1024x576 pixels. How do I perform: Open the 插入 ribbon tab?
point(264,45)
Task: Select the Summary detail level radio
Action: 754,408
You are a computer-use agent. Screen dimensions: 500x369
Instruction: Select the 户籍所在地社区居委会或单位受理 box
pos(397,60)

:::::

• _Prompt_
An exact reproduction of the material above is required.

• _Exercise response_
1024x576 pixels. How do I perform: Open the 插入 ribbon tab?
point(264,45)
Task: Select the Summary detail level radio
Action: 754,408
You are a computer-use agent. Screen dimensions: 500x369
Instruction: Select the 户籍所在地社区居委会或单位受理 box
pos(397,60)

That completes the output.